Jackie Bechek P ’06 ’07 ’10
Jackie Bechek’s family spent 13 years at Milton, and Sophie was their “lifer.” Bechek shares that her daughter loved art and reading, but somehow was convinced she wasn’t good at science. In sixth grade, everything changed when Sophie’s science teacher, who had a PhD in biology, used zebrafish to bring classroom lessons to life. “Not long after zebrafish were introduced to the kids, Sophie introduced zebrafish to our family—bringing them home with her,” Bechek shares. “She and all the other students were suddenly infatuated with science.” Today, Sophie has an undergraduate in neuroscience from Brown University and is starting a residency in anesthesiology at Mass General Hospital. Bechek, now living in South Carolina, keeps close ties to Milton. She gives thanks to all of her children’s teachers who helped remove limits they placed on themselves, and encouraged them to try, fail, and try again. “Great teachers belong at Milton,” Bechek says. “I’m grateful for the teachers who shaped the lives of my kids. For me, gratitude comes with a sense of responsibility.” With trust in Milton’s leadership, Bechek made an unrestricted campaign gift and also supports the Milton Fund.
Deval Patrick ’74
Former Governor Deval Patrick ’74 shares that he enjoyed extraordinary teachers at his public school on the South Side of Chicago, but opportunities were limited. His family and Milton Academy saw his potential. At 14, Patrick arrived at Milton thanks to a scholarship. With guidance from compassionate teachers, he found his intellectual home. “The longest-lasting lesson Milton instilled has been integrity,” Patrick shares. “Learning is a lifelong and personal undertaking, a responsibility, and citizenship was part of the expectation. You had a role in building community that went beyond being a student in the classroom or a scholar-athlete. The longer I live, the more important I think those lessons are.” Today Patrick supports Milton through his will and speaks powerfully about financial aid made possible by philanthropy. “I believe faithfully and deeply that talent exists in every city, every town, and that it’s important for people to be exposed to talent that comes from diverse, unexpected places,” Patrick says. “Being together makes you challenge all kinds of suppositions about yourself. I think it is enormously important that Milton create the opportunity for students who can’t afford it but who bring just as much energy, curiosity, and creativity to the table as students who can.”
Doug Crocker ’58
Trustee Doug Crocker ’58 built a successful career in real estate, with a determined start as a loan officer at Shawmut Bank to building a premier apartment company—with many adventures in between. The key to surviving the ups and downs of a volatile commercial real estate market? Resilience honed at Milton Academy. “Like many teenagers, I was unaware that Milton was providing me with the tools to succeed in business and in life,” Crocker shares. “Competition on the wrestling mat and in the classroom helped to prepare me for ‘real world’ challenges. Learning to ask why and seeking answers for every question helped to develop my analytical skills.
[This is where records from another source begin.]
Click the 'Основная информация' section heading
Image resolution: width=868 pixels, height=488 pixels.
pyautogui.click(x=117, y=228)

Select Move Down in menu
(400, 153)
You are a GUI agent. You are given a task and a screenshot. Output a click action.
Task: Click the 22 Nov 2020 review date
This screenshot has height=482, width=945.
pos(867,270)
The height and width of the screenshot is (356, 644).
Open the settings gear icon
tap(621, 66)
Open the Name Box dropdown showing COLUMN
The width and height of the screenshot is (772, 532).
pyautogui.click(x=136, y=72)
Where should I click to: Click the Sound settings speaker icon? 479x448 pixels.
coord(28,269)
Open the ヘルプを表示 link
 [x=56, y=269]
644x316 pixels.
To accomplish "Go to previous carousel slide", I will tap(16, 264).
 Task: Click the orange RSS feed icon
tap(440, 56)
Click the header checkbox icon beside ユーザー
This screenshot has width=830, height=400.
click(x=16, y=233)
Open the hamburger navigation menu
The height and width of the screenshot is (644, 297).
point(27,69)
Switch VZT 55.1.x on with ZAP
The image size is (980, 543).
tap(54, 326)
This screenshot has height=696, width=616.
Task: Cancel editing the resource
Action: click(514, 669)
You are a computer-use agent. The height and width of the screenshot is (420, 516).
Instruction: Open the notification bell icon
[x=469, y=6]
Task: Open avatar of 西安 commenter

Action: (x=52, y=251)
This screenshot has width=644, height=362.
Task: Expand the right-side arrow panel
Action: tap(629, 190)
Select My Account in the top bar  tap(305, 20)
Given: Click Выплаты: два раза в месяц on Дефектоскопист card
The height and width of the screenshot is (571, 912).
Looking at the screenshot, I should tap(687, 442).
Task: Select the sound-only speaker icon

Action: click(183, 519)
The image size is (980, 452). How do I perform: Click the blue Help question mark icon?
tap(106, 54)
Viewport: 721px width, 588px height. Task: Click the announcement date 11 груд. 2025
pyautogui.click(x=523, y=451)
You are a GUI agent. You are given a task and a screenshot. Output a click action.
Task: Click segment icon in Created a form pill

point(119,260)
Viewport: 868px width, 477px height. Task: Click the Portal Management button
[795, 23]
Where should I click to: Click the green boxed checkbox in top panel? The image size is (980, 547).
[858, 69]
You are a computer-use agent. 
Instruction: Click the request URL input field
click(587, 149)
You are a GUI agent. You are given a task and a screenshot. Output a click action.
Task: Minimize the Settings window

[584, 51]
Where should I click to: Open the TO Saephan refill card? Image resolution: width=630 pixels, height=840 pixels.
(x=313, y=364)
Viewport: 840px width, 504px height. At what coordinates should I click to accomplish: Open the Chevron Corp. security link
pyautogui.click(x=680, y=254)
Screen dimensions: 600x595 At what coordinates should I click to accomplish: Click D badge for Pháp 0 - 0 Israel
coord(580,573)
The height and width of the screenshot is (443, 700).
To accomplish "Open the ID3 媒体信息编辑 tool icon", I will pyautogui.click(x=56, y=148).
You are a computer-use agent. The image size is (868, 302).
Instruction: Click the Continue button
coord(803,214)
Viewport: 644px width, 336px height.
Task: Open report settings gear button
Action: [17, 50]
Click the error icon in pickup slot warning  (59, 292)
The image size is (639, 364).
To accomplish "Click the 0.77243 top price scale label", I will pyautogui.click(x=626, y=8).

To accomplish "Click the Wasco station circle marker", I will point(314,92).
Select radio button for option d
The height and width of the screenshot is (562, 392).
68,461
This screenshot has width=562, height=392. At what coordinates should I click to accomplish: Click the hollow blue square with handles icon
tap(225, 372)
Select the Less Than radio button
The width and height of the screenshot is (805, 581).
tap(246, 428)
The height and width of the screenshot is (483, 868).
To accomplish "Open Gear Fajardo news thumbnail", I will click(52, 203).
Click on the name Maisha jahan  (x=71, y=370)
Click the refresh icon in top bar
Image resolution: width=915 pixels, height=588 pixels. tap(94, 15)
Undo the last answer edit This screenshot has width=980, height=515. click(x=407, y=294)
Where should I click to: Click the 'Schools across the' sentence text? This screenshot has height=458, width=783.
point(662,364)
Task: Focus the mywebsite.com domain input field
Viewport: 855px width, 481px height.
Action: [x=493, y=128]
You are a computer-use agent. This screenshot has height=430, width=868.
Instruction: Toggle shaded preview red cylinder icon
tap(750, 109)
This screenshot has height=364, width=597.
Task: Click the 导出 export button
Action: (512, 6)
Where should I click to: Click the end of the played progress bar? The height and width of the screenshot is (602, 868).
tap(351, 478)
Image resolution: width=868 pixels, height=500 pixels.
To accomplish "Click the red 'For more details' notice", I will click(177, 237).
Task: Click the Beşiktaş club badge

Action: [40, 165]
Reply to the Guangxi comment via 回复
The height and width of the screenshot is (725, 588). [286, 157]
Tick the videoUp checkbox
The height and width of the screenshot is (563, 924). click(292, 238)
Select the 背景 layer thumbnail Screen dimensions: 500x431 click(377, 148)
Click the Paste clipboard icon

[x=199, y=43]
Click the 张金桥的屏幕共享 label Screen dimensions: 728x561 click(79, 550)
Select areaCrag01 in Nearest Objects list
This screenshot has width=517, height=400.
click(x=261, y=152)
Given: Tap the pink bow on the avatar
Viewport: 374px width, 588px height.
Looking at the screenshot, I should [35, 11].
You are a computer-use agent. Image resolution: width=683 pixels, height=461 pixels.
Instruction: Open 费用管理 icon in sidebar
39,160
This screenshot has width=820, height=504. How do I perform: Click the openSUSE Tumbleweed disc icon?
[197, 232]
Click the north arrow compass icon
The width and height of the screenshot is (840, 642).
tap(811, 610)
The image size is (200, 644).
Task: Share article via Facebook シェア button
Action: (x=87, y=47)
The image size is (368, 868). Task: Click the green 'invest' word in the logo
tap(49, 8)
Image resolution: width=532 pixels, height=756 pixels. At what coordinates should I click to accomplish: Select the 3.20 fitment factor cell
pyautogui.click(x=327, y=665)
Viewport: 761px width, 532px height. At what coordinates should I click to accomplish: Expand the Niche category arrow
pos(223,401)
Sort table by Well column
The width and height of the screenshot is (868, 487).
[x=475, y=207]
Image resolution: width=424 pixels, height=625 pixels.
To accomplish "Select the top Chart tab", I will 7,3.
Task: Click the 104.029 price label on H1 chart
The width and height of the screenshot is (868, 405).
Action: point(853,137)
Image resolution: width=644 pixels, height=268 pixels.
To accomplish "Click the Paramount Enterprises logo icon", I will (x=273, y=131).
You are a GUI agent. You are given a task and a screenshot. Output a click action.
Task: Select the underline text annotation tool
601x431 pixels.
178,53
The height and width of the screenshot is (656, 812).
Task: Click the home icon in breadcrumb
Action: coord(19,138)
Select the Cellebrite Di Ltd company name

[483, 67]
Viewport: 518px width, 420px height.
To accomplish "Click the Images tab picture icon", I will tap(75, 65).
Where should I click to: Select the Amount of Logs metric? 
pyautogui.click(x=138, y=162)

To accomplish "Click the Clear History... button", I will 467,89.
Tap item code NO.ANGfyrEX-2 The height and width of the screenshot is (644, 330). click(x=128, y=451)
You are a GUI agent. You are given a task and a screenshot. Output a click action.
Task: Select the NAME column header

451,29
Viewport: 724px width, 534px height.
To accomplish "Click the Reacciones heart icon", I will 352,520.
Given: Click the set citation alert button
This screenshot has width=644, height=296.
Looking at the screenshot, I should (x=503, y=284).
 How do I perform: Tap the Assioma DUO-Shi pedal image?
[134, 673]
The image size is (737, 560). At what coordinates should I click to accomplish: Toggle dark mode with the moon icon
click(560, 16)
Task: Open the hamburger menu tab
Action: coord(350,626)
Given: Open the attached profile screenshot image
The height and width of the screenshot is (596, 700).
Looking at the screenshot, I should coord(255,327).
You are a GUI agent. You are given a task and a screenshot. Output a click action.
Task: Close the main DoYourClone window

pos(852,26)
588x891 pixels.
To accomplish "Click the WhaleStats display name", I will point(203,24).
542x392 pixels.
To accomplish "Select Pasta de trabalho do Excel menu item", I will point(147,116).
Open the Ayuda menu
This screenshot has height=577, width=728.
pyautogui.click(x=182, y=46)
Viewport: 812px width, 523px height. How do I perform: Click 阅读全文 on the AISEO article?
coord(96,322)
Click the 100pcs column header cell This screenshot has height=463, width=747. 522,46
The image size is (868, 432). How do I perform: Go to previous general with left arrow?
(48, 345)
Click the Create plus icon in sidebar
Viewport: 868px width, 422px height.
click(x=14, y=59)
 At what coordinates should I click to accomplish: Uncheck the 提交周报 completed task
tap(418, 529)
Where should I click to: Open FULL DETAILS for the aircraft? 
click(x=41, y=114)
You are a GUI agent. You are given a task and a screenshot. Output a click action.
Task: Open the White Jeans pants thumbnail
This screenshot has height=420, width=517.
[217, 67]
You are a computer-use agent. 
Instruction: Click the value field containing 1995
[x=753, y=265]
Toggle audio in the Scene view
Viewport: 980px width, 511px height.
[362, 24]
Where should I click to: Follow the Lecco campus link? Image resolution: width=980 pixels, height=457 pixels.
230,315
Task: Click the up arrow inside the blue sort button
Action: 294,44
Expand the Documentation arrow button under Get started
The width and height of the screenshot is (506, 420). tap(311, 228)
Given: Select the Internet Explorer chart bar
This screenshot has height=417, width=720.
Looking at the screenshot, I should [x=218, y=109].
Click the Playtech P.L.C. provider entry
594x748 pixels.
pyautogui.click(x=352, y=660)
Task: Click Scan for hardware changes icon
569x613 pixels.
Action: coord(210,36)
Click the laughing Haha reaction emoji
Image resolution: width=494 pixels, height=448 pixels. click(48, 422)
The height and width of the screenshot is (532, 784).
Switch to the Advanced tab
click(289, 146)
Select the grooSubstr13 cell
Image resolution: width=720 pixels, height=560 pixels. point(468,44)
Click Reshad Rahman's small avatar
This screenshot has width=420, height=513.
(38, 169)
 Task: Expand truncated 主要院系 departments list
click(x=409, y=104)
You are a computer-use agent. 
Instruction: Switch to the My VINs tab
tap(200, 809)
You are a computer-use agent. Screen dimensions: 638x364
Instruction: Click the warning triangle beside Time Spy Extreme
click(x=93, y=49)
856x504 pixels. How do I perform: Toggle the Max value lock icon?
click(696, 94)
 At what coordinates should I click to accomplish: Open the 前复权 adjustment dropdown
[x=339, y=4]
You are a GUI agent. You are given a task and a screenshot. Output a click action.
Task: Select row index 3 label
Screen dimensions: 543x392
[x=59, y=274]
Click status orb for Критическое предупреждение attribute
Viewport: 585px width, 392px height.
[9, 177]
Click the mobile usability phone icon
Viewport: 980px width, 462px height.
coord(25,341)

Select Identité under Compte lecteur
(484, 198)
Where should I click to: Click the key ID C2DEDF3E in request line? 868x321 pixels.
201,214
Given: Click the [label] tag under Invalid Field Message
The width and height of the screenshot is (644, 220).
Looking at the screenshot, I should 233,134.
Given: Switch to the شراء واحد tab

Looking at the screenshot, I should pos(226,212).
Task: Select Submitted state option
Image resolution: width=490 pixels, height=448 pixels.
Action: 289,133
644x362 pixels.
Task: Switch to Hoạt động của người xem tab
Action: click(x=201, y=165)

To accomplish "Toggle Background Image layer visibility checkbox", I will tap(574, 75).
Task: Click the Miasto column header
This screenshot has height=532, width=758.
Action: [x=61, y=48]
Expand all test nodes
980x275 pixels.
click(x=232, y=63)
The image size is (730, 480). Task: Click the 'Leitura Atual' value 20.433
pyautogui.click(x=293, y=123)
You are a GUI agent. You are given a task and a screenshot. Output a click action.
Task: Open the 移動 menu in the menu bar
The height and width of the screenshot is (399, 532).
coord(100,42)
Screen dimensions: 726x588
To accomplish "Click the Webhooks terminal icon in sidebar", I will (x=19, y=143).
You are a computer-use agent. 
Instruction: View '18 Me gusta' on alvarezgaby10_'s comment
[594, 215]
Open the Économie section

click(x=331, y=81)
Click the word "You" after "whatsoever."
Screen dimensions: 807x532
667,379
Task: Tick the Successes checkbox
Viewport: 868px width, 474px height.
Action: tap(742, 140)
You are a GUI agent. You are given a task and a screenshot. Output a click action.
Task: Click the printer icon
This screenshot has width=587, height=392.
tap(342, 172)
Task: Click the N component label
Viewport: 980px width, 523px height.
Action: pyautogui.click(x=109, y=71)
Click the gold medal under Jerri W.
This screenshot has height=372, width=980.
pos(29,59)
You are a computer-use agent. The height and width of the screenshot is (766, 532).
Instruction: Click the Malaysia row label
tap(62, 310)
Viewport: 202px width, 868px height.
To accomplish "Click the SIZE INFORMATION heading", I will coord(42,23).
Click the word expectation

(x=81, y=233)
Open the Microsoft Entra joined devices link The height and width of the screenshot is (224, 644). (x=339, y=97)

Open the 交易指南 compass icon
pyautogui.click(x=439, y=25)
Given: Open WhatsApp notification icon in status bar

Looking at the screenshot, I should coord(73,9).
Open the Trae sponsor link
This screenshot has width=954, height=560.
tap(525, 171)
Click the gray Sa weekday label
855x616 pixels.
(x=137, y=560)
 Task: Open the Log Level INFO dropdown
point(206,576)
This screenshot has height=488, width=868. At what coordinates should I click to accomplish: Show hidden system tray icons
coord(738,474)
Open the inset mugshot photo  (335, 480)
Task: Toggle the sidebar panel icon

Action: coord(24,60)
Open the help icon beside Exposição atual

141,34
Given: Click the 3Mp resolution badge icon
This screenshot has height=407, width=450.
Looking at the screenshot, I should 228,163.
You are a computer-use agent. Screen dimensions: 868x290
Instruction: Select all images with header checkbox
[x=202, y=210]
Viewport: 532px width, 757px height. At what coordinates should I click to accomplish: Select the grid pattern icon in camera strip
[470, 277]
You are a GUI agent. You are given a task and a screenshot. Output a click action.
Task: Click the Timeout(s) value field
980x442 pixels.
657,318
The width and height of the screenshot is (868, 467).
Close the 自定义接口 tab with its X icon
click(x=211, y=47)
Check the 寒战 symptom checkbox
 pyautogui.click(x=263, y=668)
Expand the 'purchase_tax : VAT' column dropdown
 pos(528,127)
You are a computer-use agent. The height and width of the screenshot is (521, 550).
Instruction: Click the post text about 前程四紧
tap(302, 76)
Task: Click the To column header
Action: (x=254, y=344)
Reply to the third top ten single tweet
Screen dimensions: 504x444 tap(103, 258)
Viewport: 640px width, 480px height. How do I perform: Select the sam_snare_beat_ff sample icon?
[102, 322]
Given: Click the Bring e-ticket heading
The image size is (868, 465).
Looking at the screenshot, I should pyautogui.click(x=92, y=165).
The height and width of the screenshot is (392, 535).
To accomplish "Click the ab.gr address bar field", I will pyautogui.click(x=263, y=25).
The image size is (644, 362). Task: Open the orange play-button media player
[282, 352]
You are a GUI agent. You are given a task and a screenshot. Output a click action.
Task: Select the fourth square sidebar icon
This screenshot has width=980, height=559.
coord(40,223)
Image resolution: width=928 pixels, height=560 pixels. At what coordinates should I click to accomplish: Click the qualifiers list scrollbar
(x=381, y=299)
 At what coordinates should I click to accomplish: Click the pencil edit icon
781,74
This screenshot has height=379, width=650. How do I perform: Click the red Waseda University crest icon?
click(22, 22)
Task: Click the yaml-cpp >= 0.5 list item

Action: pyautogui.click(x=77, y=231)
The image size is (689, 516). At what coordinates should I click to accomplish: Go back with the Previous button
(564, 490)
The solid work ethic and ‘never give up attitude’ helped to guide me. The road was not without bumps. I never gave up and kept moving forward.” Crocker supports Milton in countless ways, including through the creation of a charitable remainder trust. The trust allows donors to receive income based on the trust’s assets; upon the death of the last beneficiary, the principal is then released to Milton Academy. “I see Milton as a laboratory developing the best way to educate students,” Crocker shares. “It is a place where leadership is taught and values are instilled. Establishing a planned gift allows me to invest in a place that gave me such an important start—a place that will continue to produce the leaders we need.”